Thud! thud! came on the heavy roan,
Rap! rap! the mettled gray;
But my chestnut mare was of blood so rare,
That she showed them all the way.
Spur on! spur on! – I doffed my hat,
And wished them all good day.
They splashed through miry rut and pool, —
Splintered through fence and rail;
But chestnut Kate switched over the gate, —
I saw them droop and tail.
To Salisbury town – but a mile of down,
Once over this brook and rail.
Trap! trap!
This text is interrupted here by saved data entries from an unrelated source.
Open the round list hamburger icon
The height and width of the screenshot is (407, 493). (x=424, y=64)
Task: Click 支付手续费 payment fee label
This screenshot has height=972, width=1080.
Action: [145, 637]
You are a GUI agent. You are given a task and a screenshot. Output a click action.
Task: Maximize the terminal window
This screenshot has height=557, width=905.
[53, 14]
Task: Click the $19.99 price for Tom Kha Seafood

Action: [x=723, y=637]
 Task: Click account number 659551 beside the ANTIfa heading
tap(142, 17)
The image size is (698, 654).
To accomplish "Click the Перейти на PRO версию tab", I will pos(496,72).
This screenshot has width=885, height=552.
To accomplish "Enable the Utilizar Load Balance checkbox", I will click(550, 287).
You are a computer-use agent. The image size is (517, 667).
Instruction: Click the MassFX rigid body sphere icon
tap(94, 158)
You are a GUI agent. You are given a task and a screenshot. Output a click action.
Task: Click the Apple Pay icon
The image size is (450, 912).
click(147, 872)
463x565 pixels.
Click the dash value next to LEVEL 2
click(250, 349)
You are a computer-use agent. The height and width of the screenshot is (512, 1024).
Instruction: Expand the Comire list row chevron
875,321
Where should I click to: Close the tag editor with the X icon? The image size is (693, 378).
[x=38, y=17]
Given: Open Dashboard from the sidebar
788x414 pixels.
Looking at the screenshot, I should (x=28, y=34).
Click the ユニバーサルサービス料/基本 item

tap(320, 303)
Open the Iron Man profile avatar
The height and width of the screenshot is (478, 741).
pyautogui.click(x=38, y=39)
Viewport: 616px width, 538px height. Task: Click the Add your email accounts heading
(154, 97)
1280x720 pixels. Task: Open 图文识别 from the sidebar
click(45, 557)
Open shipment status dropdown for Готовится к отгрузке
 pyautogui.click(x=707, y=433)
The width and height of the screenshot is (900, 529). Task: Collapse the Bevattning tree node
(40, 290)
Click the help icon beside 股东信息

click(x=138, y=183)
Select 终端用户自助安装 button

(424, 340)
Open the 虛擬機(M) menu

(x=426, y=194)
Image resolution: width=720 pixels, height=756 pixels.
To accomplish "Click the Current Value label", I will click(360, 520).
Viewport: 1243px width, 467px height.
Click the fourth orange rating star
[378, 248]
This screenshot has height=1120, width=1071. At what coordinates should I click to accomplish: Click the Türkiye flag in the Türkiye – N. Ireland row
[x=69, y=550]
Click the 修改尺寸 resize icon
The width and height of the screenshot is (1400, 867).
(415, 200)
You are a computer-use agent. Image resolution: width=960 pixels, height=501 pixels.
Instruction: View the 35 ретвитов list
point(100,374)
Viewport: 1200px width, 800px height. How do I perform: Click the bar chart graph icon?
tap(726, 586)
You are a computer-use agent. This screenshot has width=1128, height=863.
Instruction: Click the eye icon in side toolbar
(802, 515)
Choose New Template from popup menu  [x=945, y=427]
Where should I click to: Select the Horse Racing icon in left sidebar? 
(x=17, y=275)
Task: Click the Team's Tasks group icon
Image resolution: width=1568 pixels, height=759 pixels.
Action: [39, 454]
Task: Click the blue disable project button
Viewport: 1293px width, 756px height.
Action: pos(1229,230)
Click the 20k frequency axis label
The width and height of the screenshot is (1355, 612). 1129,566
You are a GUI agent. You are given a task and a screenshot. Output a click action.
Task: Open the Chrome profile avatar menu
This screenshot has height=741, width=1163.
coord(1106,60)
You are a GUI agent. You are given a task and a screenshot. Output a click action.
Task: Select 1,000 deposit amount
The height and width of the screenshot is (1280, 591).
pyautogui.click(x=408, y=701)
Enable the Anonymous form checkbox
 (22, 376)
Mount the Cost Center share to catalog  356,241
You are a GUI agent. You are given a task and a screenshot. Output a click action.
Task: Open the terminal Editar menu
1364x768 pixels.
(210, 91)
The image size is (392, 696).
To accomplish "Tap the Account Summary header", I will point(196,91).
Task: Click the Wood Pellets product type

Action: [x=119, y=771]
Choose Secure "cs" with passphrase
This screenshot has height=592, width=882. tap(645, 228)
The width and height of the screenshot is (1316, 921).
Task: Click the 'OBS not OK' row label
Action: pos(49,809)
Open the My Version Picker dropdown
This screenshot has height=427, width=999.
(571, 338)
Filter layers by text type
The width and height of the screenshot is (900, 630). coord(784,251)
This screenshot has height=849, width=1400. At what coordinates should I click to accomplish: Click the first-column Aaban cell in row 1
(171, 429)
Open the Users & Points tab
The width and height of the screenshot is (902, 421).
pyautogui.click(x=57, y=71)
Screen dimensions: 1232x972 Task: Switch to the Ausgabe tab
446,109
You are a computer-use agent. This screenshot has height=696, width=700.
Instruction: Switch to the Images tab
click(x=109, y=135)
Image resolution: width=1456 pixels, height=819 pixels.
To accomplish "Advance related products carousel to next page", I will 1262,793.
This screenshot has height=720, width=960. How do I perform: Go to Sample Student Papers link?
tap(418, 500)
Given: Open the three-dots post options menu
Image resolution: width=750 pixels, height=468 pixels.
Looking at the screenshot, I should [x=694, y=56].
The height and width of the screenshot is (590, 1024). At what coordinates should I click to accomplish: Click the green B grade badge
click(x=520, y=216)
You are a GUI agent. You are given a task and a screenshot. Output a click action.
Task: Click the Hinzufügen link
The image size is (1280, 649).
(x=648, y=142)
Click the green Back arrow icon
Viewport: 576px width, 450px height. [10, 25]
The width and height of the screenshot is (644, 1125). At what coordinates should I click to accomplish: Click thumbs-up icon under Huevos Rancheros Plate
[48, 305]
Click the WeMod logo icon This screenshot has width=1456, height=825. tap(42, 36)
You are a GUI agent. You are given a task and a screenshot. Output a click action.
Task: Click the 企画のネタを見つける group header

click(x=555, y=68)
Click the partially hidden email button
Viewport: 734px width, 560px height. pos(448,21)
I heard their echoing hoofs
Past the walls of mossy stone;
The roan flew on at a staggering pace,
But blood is better than bone.
I patted old Kate, and gave her the spur,
For I knew it was all my own.
But trample! trample! came their steeds,
And I saw their wolfs' eyes burn;
I felt like a royal hart at bay,
And made me ready to turn.
I looked where highest grew the may,
And deepest arched the fern.
I flew at the first knave's sallow throat;
One blow, and he was down.
The second rogue fired twice, and missed;
I sliced the villain's crown.
Clove through the rest, and flogged brave Kate,
Fast, fast to Salisbury town!
Pad! pad! they came on the level sward,
Thud! thud! upon the sand;
With a gleam of swords, and a burning match,
And a shaking of flag and hand:
But one long bound, and I passed the gate,
Safe from the canting band.
Walter Thornbury.
KING JAMES'S RIDE
"Stand, Bayard, stand!" – the steed obeyed,
With arching neck and bending head,
And glancing eye and quivering ear
As if he loved his lord to hear.
No foot Fitz-James in stirrup staid,
No grasp upon the saddle laid,
But wreathed his left hand in the mane,
And lightly bounded from the plain,
Turned on the horse his armed heel,
And stirred his courage with the steel.
Bounded the fiery steed in air,
The rider sate erect and fair,
Then like a bolt from steel crossbow
Forth launched, along the plain they go.
They dashed that rapid torrent through,
And up Carhonie's hill they flew;
Still at the gallop pricked the Knight,
His merry-men followed as they might.
Along thy banks, swift Teith! they ride,
And in the race they mocked thy tide;
Torry and Lendrick now are past,
And Deanstown lies behind them cast;
They rise, the bannered towers of Doune,
They sink in distant woodland soon;
Blair-Drummond sees the hoof strike fire,
They sweep like breeze through Ochtertyre;
They mark just glance and disappear
The lofty brow of ancient Kier;
They bathe their courser's sweltering sides,
Dark Forth! amid thy sluggish tides,
And on the opposing shore take ground,
With plash, with scramble, and with bound.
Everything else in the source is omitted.